**WHAT IS EXPECTED**
Please reproduce the entries below exactly from the line holding "Where should I" through the last line, both included, and omit any pictures.

**DATA TO USE**
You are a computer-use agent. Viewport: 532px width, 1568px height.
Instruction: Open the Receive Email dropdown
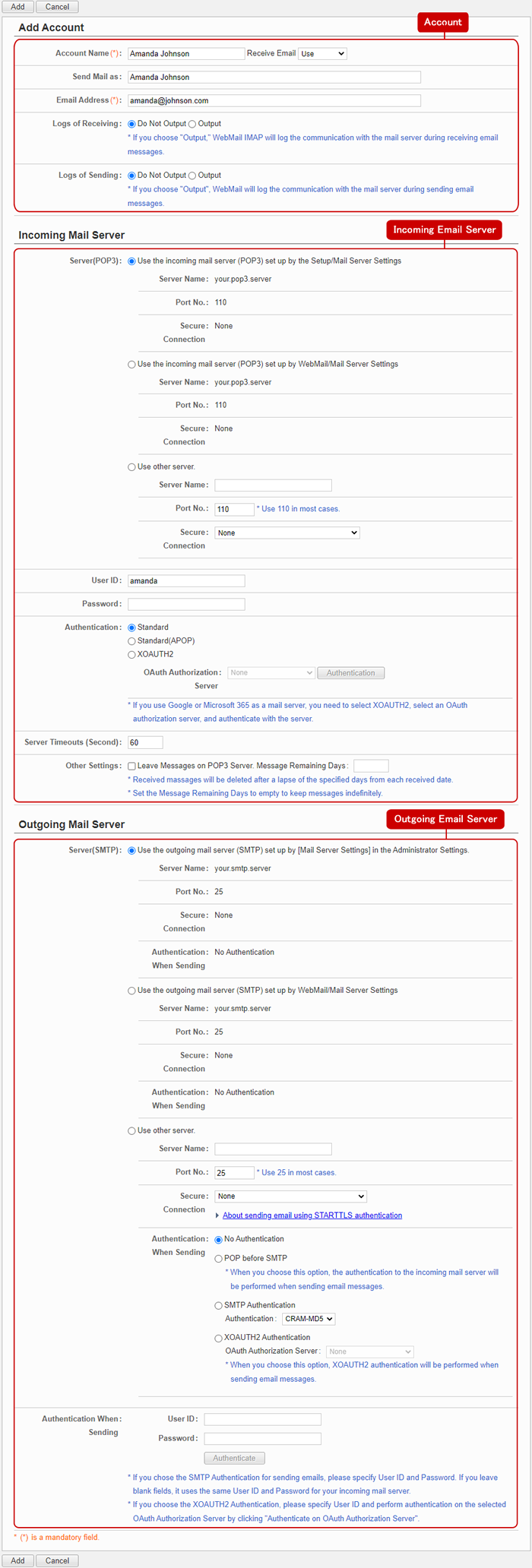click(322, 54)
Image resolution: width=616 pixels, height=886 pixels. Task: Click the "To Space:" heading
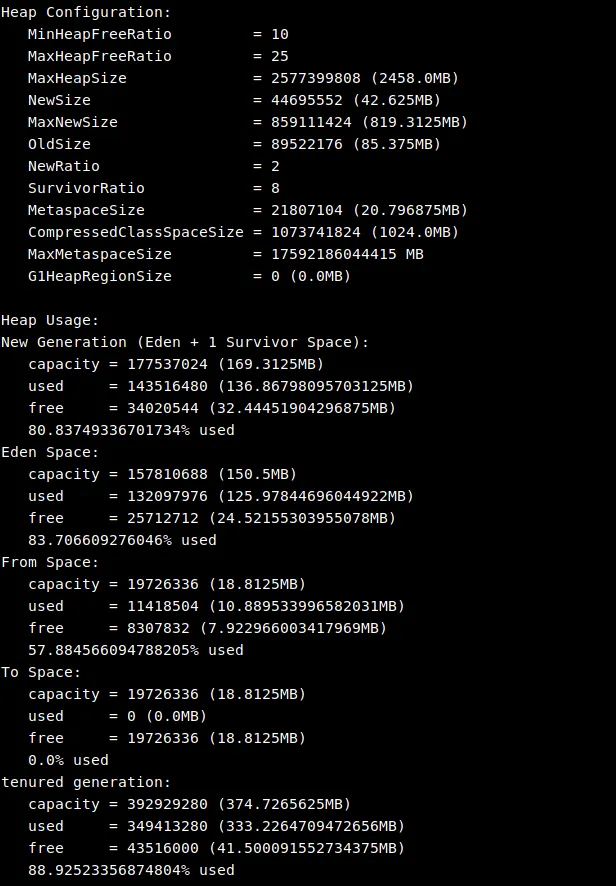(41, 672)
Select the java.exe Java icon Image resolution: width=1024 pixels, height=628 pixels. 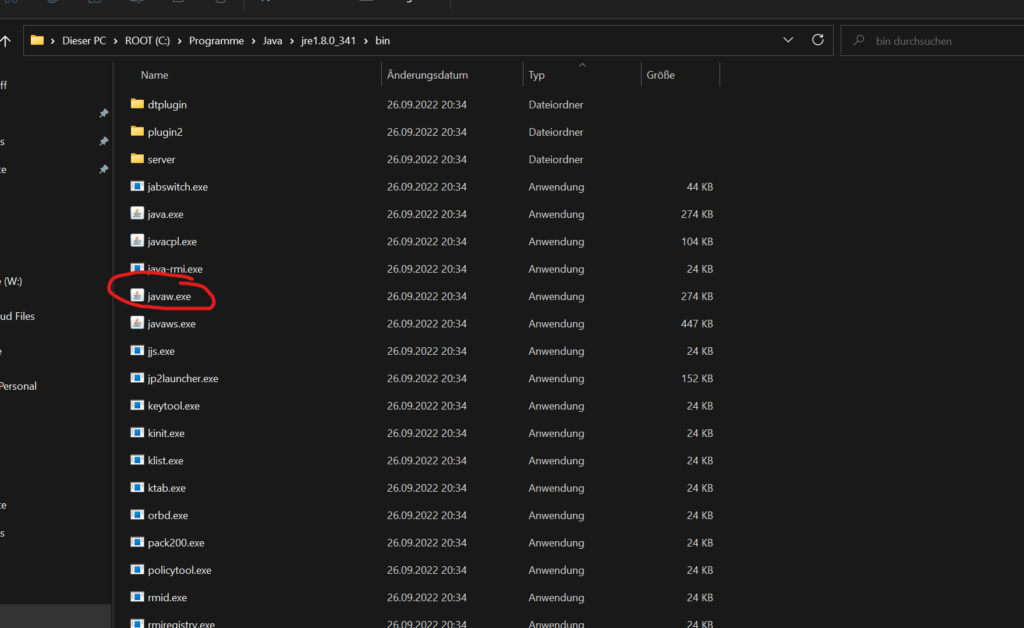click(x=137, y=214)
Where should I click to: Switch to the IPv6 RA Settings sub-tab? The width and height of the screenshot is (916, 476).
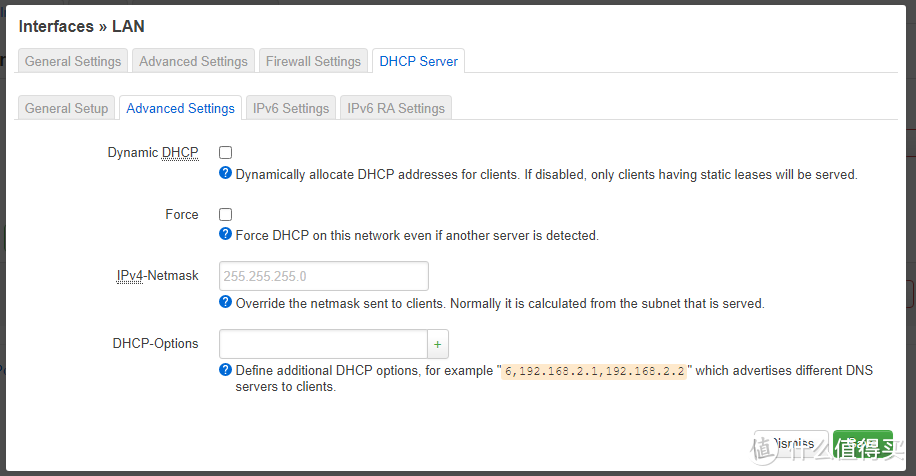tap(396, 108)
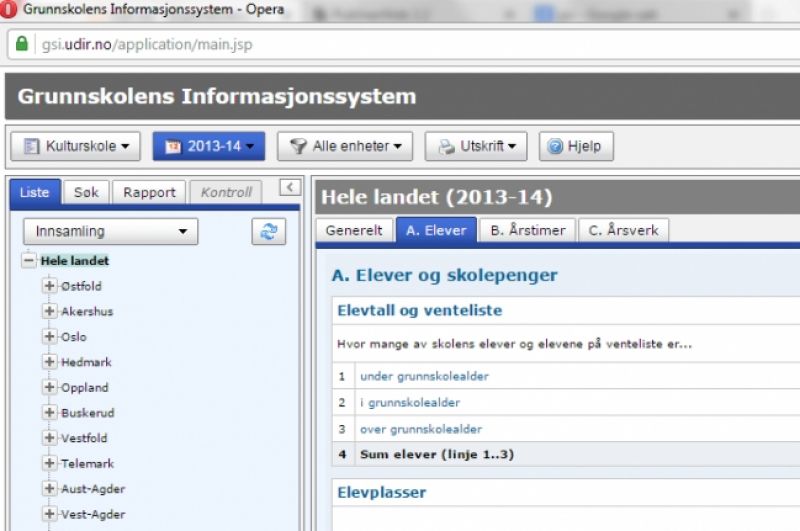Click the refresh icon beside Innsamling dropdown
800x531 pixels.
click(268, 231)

**ANSWER FOR THIS EXERCISE**
Where should I click to: Switch to the IPv6 RA Settings sub-tab? The width and height of the screenshot is (916, 476).
tap(396, 108)
Click the refresh icon beside Innsamling dropdown
800x531 pixels.
click(268, 231)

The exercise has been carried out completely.